So Heavy Together

Artist: The Polyphonic Spree
Published: 2004-04-14

When ex-Tripping Daisy frontman Tim DeLaughter and his troupe of Dallas-based wackos, The Polyphonic Spree, began work on their debut album The Beginning Stages Of… in 2001, the group had no real expectations beyond committing their warped choral odes to tape and cramming as many players as possible on tiny stages across the land.

A short three years later, The Polyphonic Spree is appearing on The Tonight Show, having their music used in car commercials and playing to increasingly swelled crowds in both North America and the UK. They recently opened for David Bowie at the Air Canada Centre in Toronto, and were pleased as punch to be warming up crowds for one of rock and roll's most revered performers.

"It's been really great—definitely the biggest indoor venues we've ever played," says keyboardist Evan Hisey by phone from Quebec City. "It hasn't really been that intimidating, but it's kinda strange because we're playing to a completely new audience. A small fraction of the crowds even know who we are beforehand. We get a lot of different reactions, but by the end of the show, we definitely win people over every time."

With a stage show featuring 24 players decked out matching white robes, The Spree have become as known for their cream-soda-cum-Jonestown image as they have for their music. Yet with the release of their sophomore effort Together We're Heavy, due July 13, the band is hoping to prolong their bizarre trip a while yet. "[Together We're Heavy] is definitely going to take things up to a higher level," says Hisey "We're still touring in support of The Beginning Stages Of… and that was never even meant to be anything more than a demo. Once people hear what we're capable of in a proper studio setting, I think a lot of heads are going to be turned."
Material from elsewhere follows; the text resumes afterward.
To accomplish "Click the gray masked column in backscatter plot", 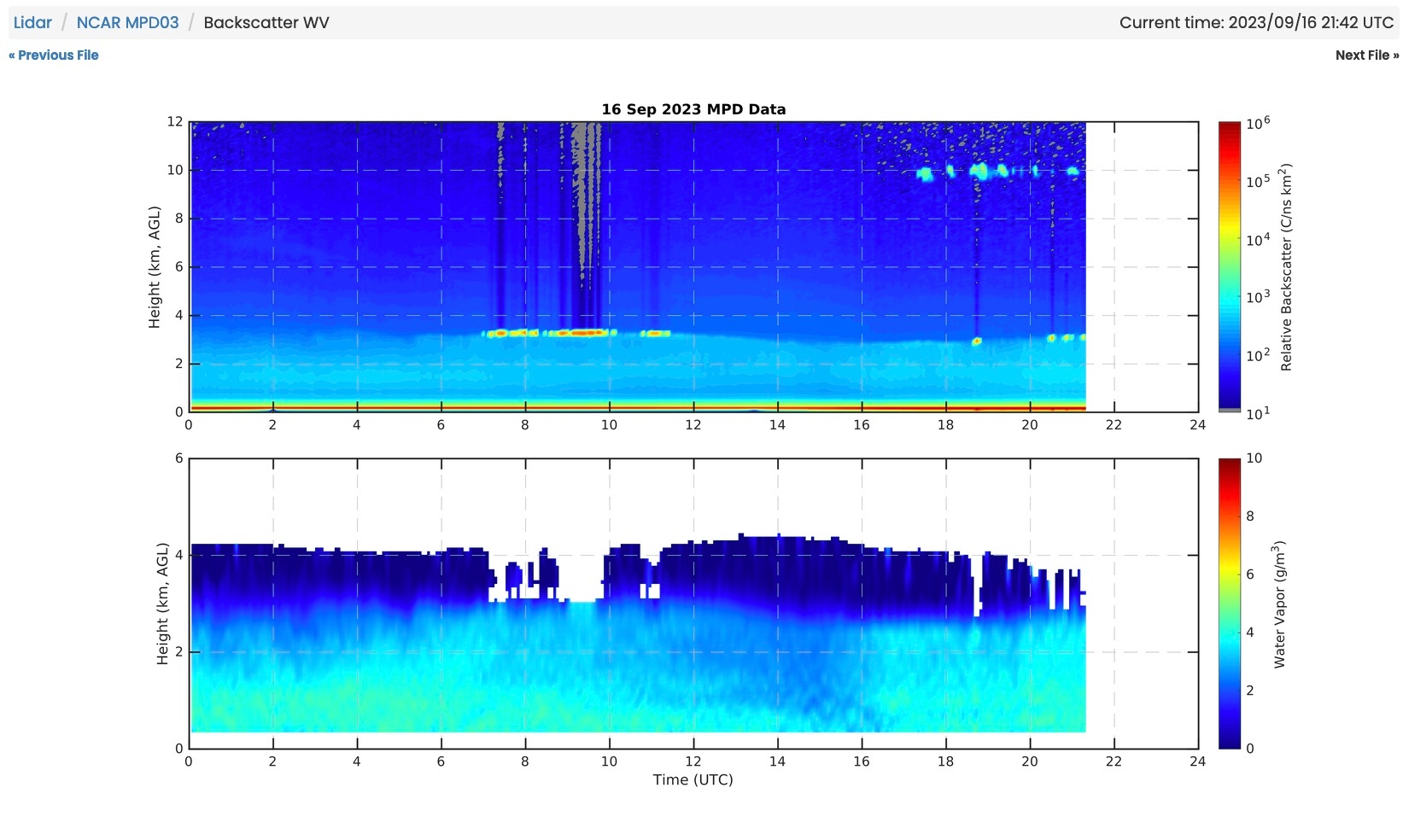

Whereas their first album was recorded AND mixed in a mere three days, Together is a far more cohesive effort. Building on the sunny sonic sheen of its predecessor, Hisey promises the latest Spree effort will be a fuller exploration of the band's skewed vision. "We did this one in shifts. There would be a few times where we'd get together and play together but, for the most part, we did it in sections. It was pretty organized—as organized as it could be, I guess."

To support the discs released, the band has agreed to take part in this year's Lollapalooza tour alongside such odd bedfellows as Sonic Youth, Morrissey and the String Cheese Incident. A strange mix of the sublime and the ridiculous but, then again, there probably aren't too many bands who could match this band's capricious performances. With the equally theatrical Flaming Lips also signed up for the tour, Hisey looks forward to the challenge of playing on such a disparate bill. "When we did The NME package tour a couple of years ago in the UK, it was a strange mix of bands, style-wise. There was Interpol, The Datsuns, The Thrills and us, and each night we'd all be trying to outdo the other. It was a good healthy competition and a good time, to be sure." The band also has a full schedule of European festival dates in line for the summer, and a probable North American headlining tour by year's end.

In the meantime, Hisey and his bandmates are simply enjoying the bonus elbowroom the Bowie tour allows them and looking forward to branching out beyond the cloth. "I think there's really no bad place for our music. It's definitely a stage production—it's built for that. It's almost intimidating that we're so spread apart now since we're so used to playing the smaller stages."